- _WHAT YOU SHOULD DO_
Transcribe each entry below exactly. Pictures do not go in the copy.

- _INPUT DATA_
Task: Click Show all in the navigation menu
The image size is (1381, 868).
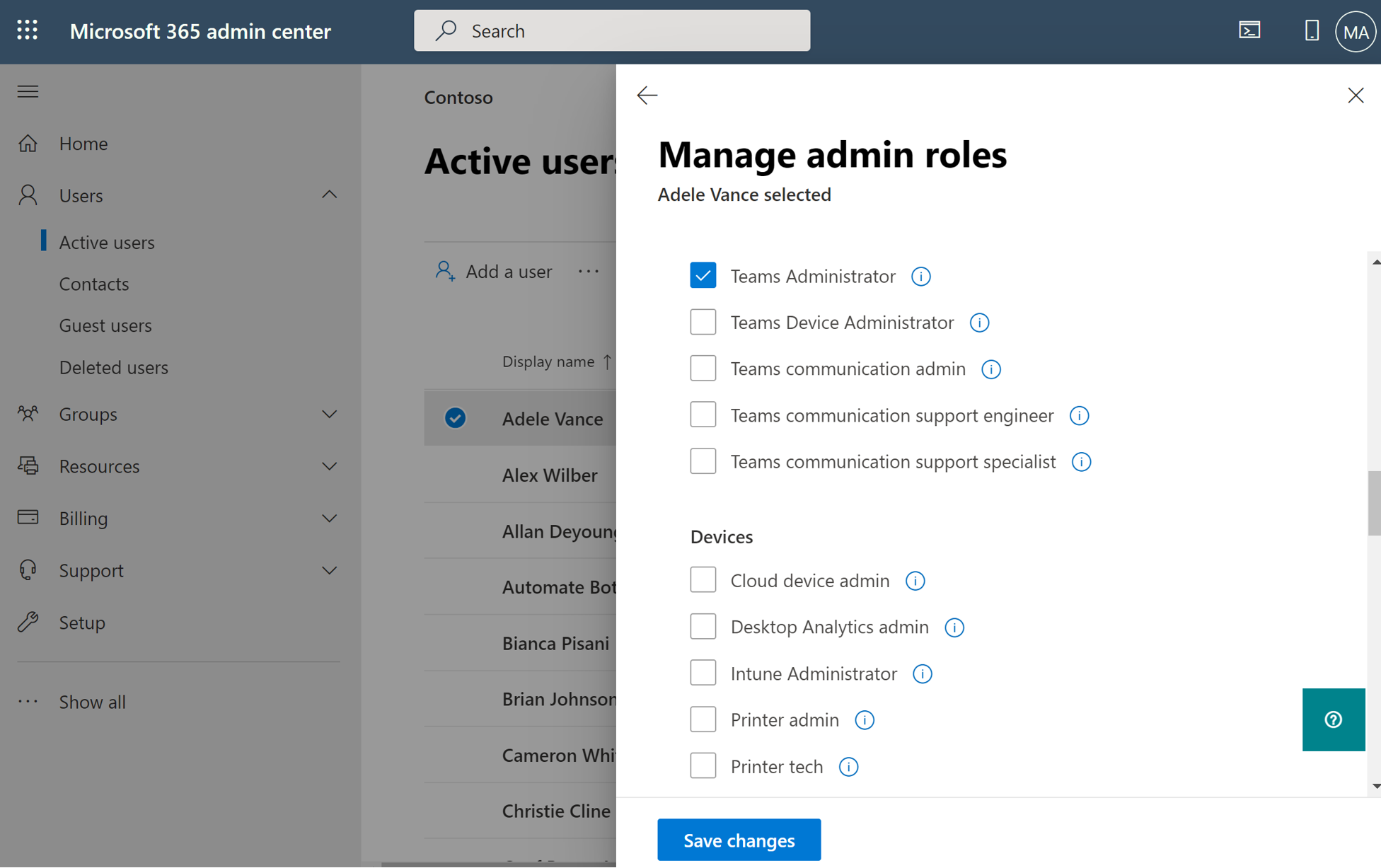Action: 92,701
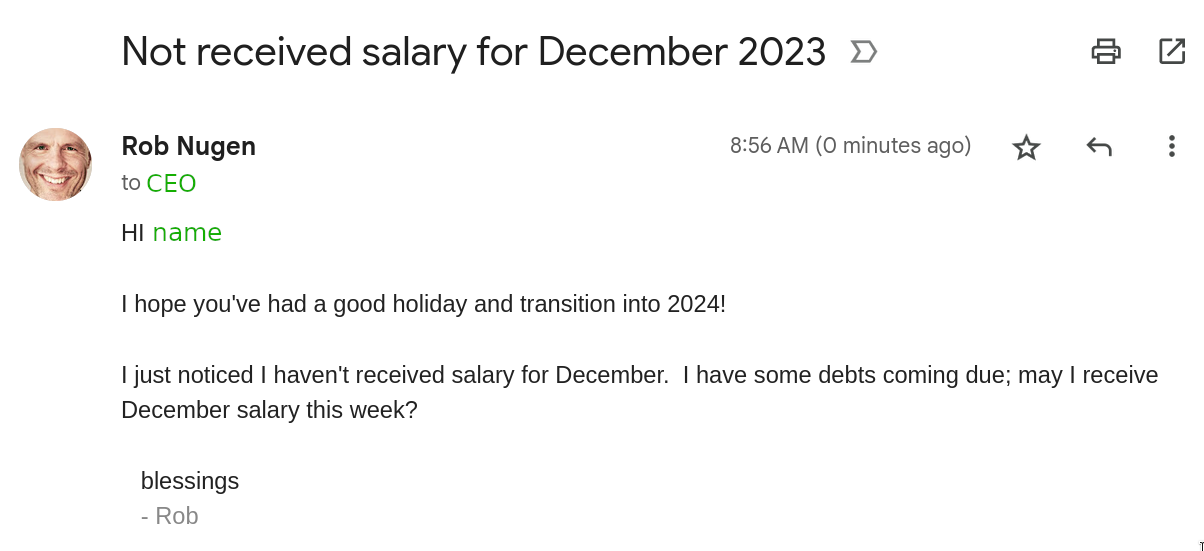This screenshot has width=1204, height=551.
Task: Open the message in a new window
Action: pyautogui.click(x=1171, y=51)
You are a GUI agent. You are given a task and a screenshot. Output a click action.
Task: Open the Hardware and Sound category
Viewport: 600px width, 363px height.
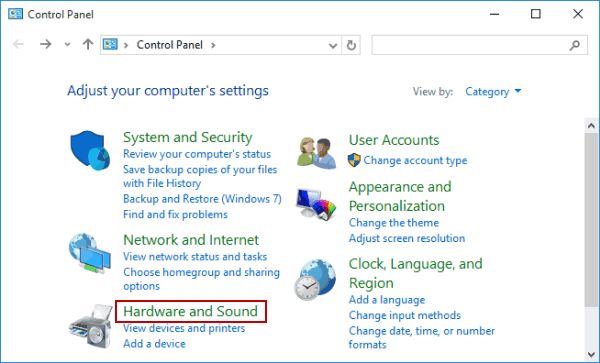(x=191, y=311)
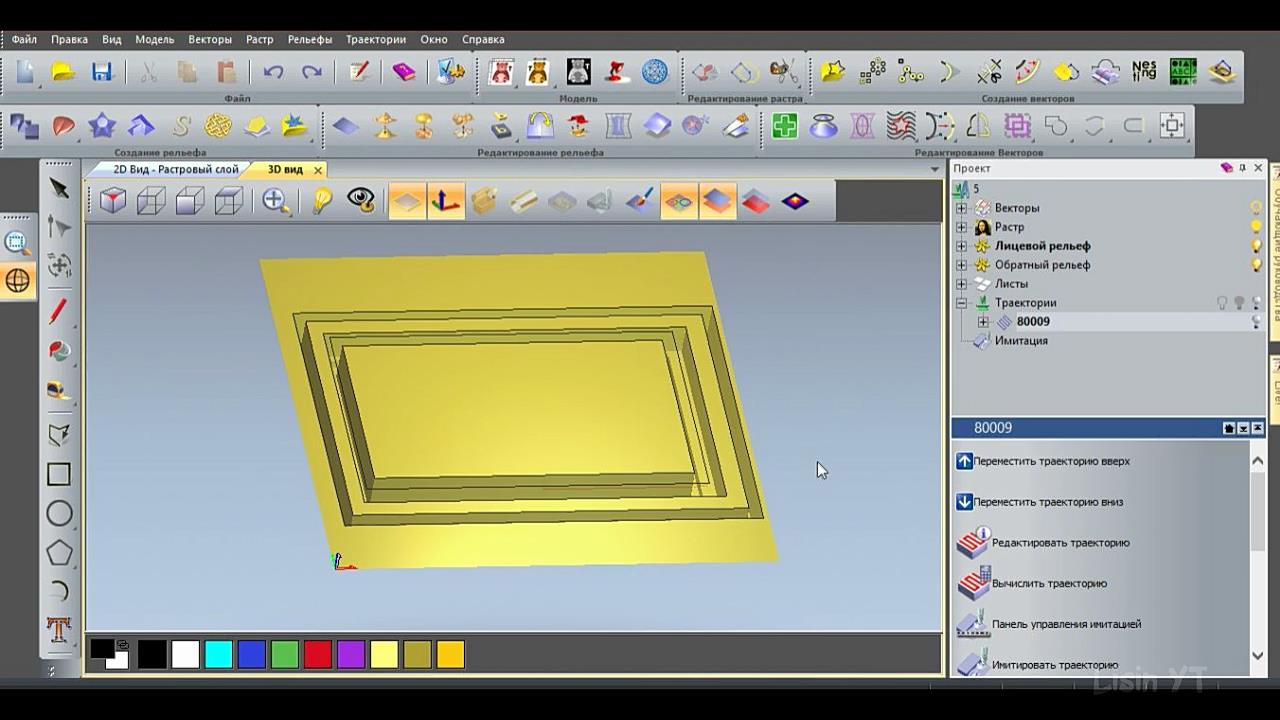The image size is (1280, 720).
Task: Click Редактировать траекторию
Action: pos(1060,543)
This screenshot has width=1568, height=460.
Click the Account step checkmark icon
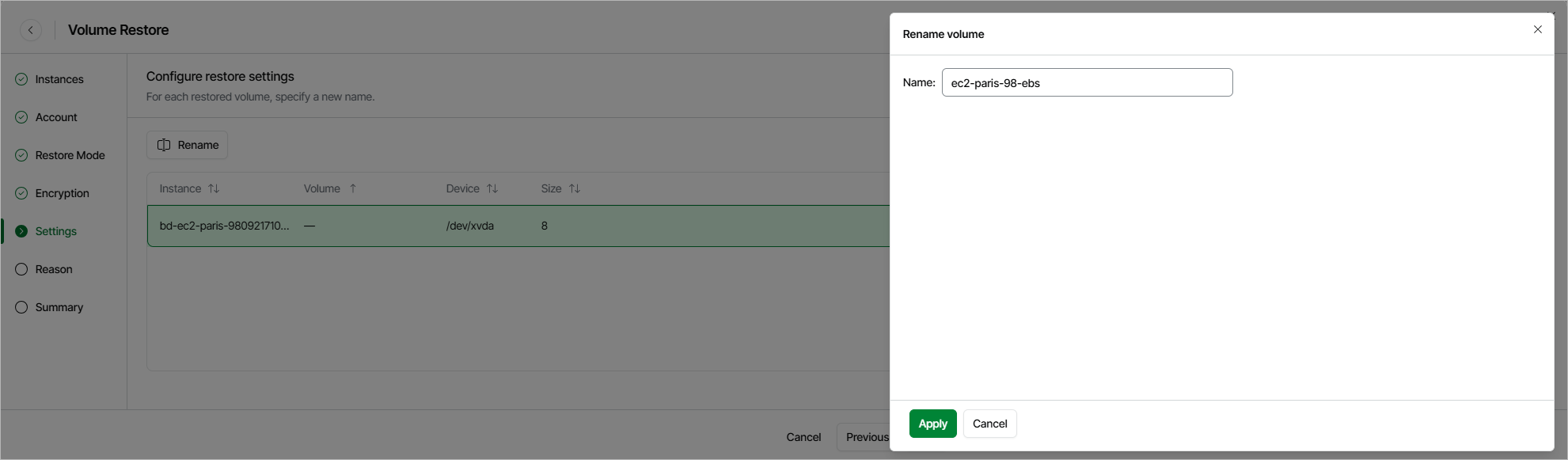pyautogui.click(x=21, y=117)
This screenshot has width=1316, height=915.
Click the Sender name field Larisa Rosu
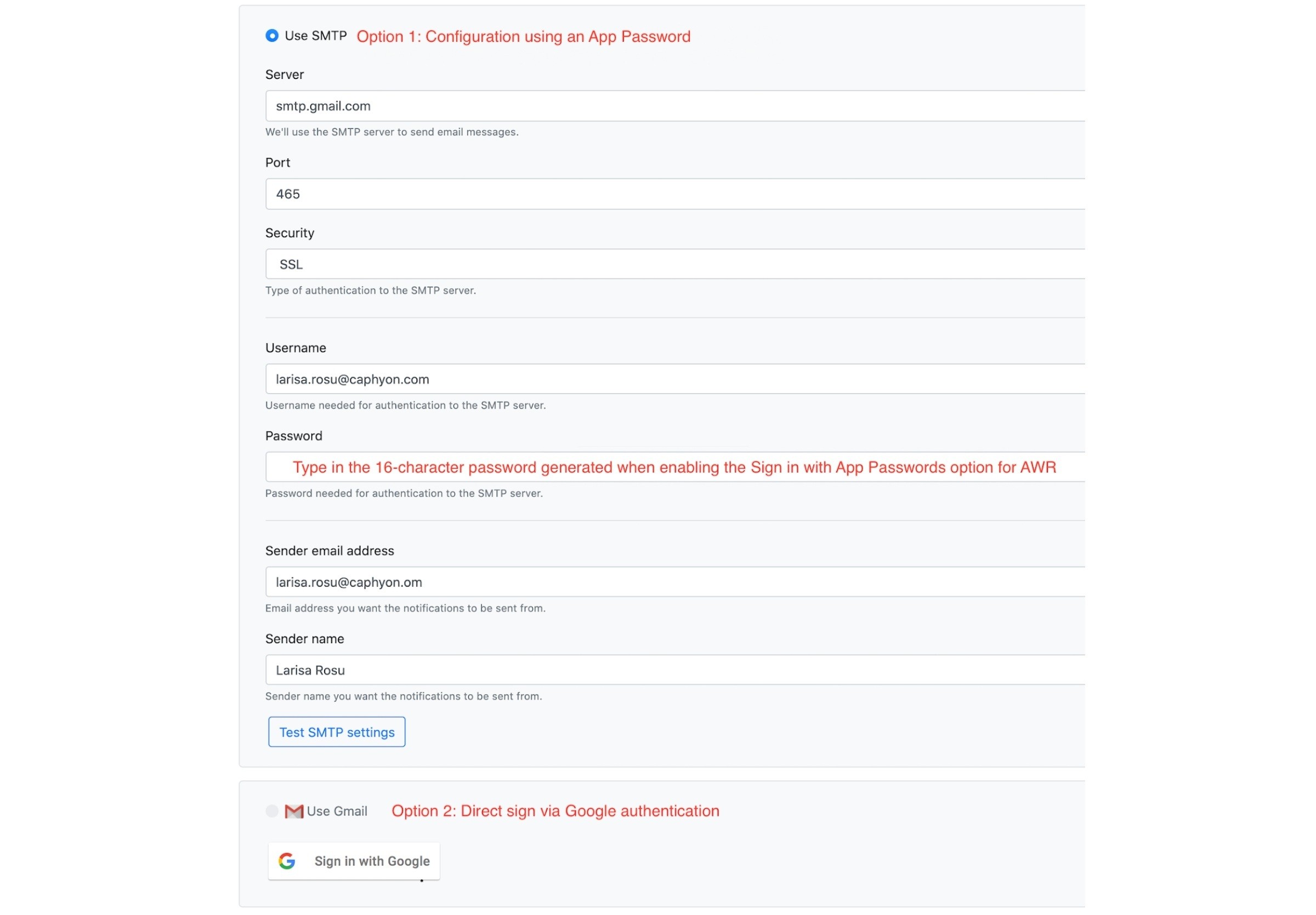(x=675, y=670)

- _ANSWER_
Task: Click Show all in the navigation menu
The image size is (1381, 868).
Action: 92,701
This screenshot has width=1204, height=551.
Task: Open the message in a new window
Action: pyautogui.click(x=1171, y=51)
You are a GUI agent. You are given a task and a screenshot. Output a click action.
Task: Open the Hardware and Sound category
Viewport: 600px width, 363px height.
(x=191, y=311)
The image size is (1280, 720).
Task: Click Редактировать траекторию
Action: pos(1060,543)
This screenshot has width=1568, height=460.
Click the Account step checkmark icon
pyautogui.click(x=21, y=117)
This screenshot has width=1316, height=915.
Click the Sender name field Larisa Rosu
(x=675, y=670)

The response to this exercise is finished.